А время действительно таило возможность взрыва 26 : крестьянские бунты, все учащающиеся волнения в Польше, студенческие беспорядки в Петербурге, Москве, Казани; правительство пребывало в явной растерянности 27 .
14 мая, выходя из дому, Достоевский увидел в ручке входной двери скрученный в трубочку листок. Развернул его, начал читать и... похолодел.
«Скоро, скоро наступит день, — читал он, — когда мы распустим великое знамя, знамя будущего, знамя красное и с громким криком: «Да здравствует социальная и демократическая республика русская!» — двинемся на Зимний дворец истреблять живущих там... Мы издадим один крик: «В топоры!», — и тогда, кто будет не с нами, тот будет против, кто против, тот наш враг, а врагов следует истреблять всеми способами...»

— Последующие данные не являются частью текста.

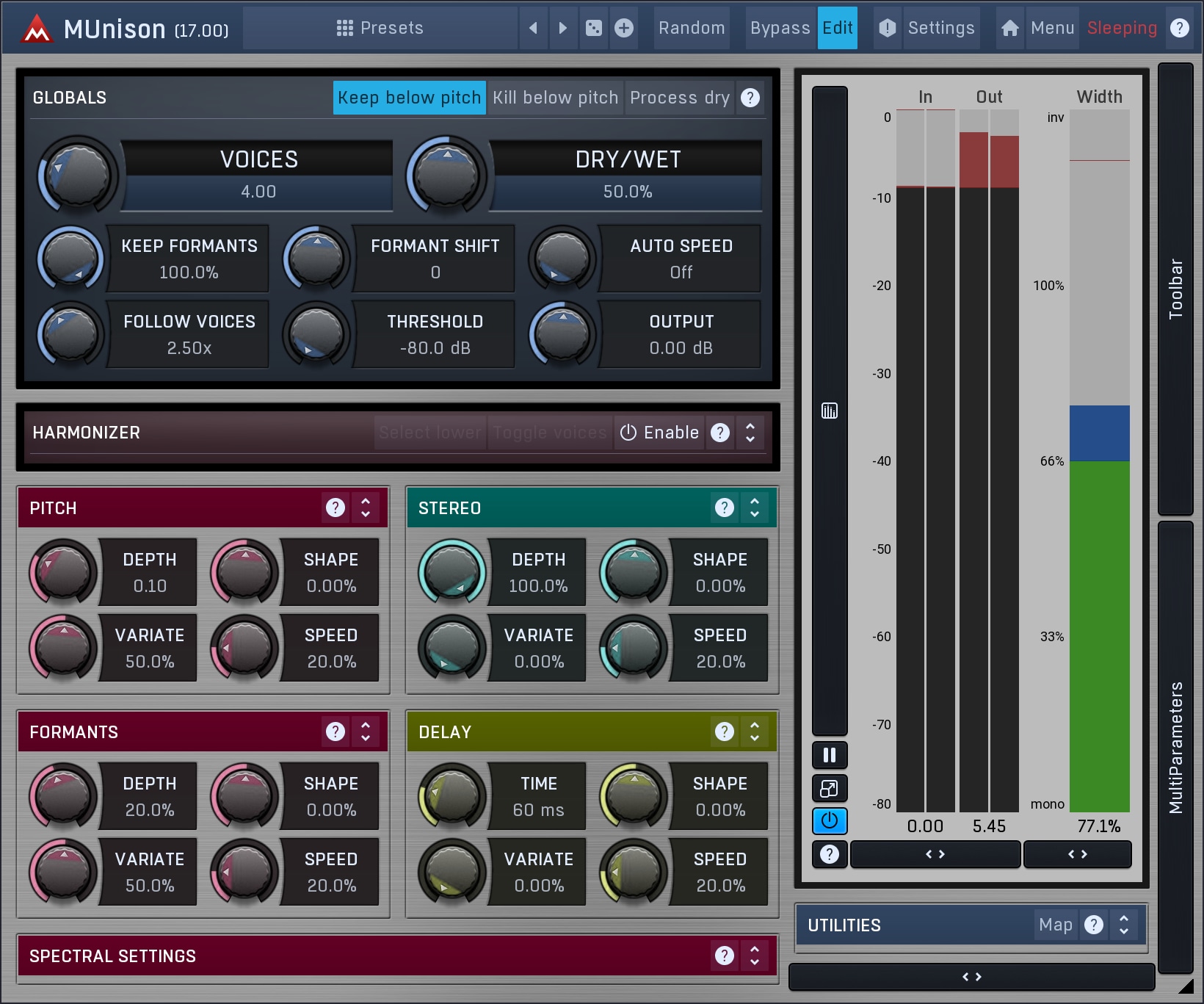
Task: Open the Menu item
Action: tap(1052, 28)
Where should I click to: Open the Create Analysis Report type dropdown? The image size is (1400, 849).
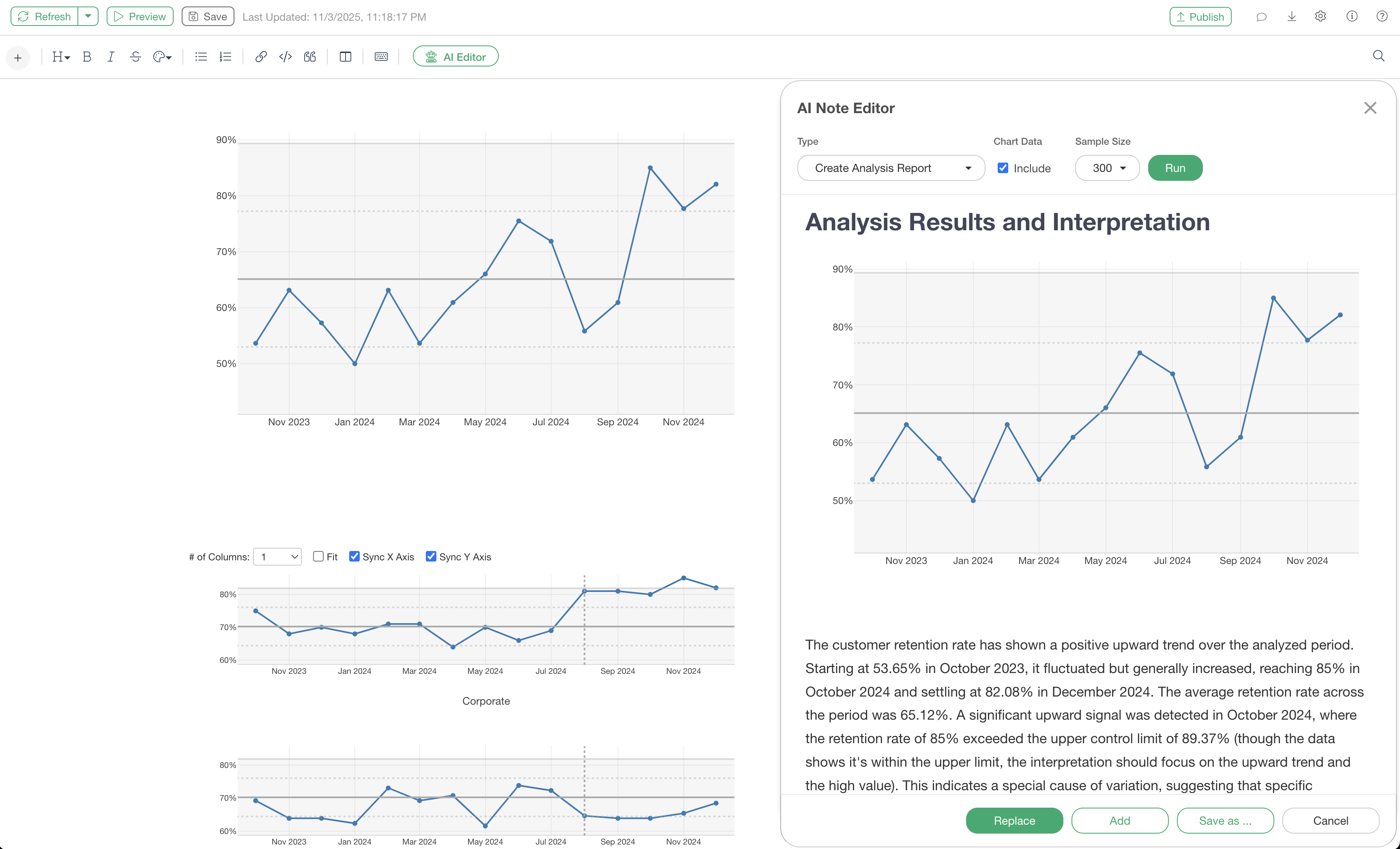click(x=890, y=168)
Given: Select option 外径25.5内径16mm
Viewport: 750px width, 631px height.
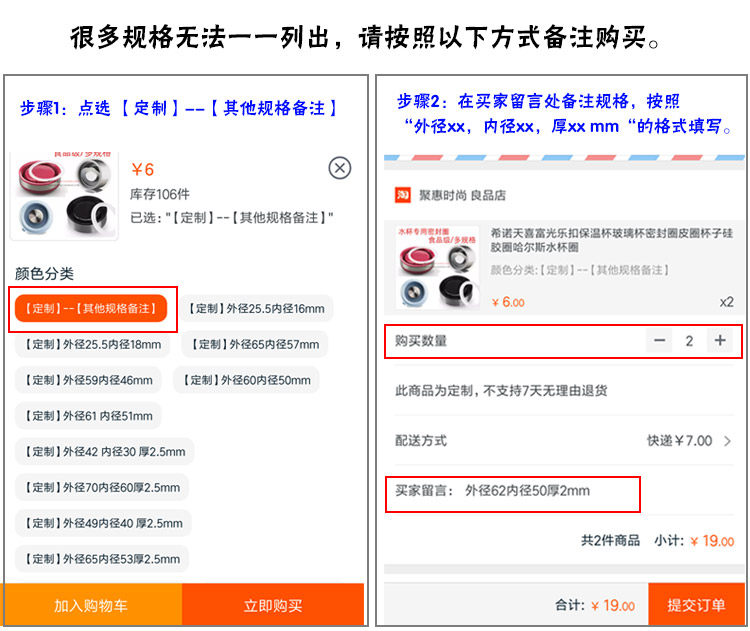Looking at the screenshot, I should click(x=257, y=309).
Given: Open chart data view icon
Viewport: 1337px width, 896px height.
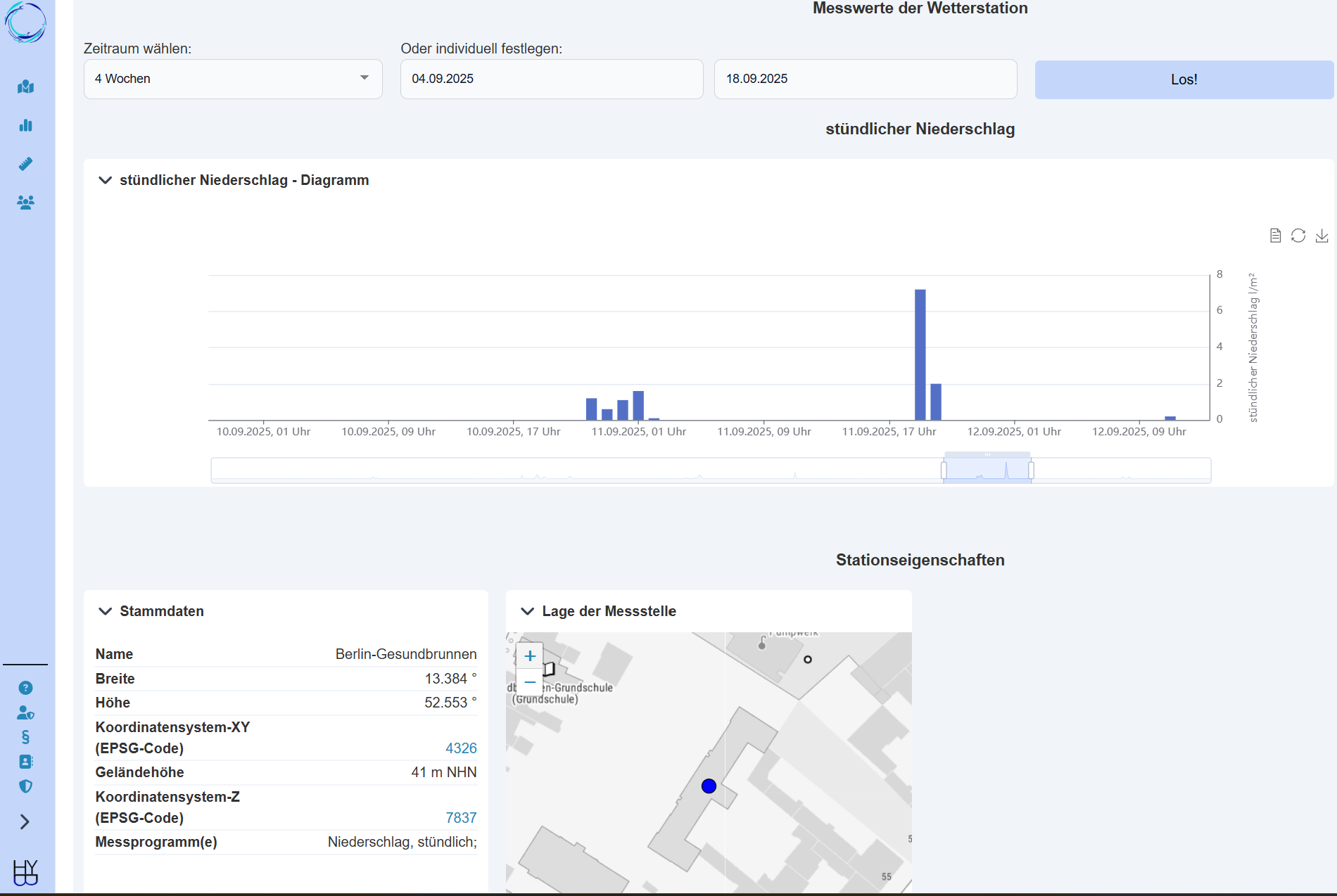Looking at the screenshot, I should click(x=1275, y=236).
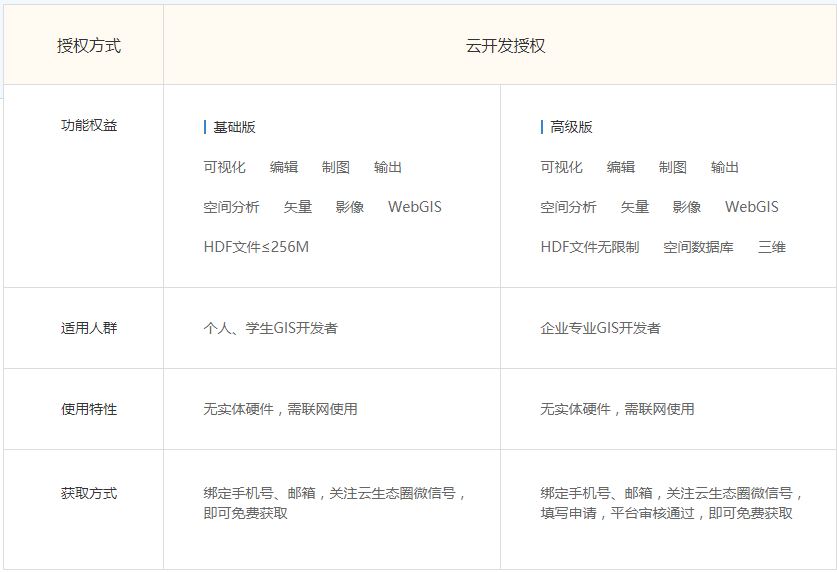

Это была знаменитая революционная прокламация «Молодая Россия», распространенная в тот день по Петербургу и призывающая «вместе с Разиным, с Пугачевым» к убийству царя и всего его рода, повсеместному уничтожению помещиков, священников, чиновников — на площадях, в домах, в тесных переулках городов, на широких улицах столиц, по деревням и селам. Прокламация требовала уничтожения деспотизма и ликвидации брака и семьи; звала к упразднению Российской империи, если даже для этого придется «пролить втрое больше крови, чем пролито якобинцами», и к установлению вместо нее федерации республиканских областей. «На сколько распадется областей земля русская — этого мы не знаем», — лихорадочно, еще не веря своим глазам, сбиваясь и возвращаясь вновь к написанному, читал Достоевский. Как предварительное условие революции выдвигалась задача любыми средствами вовлечь Россию в войну: «Начнется война, потребуются рекруты, произведутся займы, и Россия дойдет до банкротства. Тут-то и вспыхнет восстание, для которого достаточно будет незначительного повода!..» Если бы ему пересказали это воззвание, он ни за что бы не поверил в его реальность, но вот оно, перед ним, и он читает его собственными глазами, если, конечно, это не бред и не галлюцинация... Бумага скорее напоминала ему провокацию, нежели плод революционной теории, для которой приспело время стать практикой. И к кому же они обращаются, на кого рассчитаны все эти Ледрю-Лоррены, Луи Бланы, Блюмеры, Орсини, якобинцы, антагонизмы, федерации, инициативы, радикализмы и прочие теоретизмы, которыми пользуются здесь авторы? На мужика? Мастерового? Что, кроме призыва «В топоры!», поймет в этом листке простой народ?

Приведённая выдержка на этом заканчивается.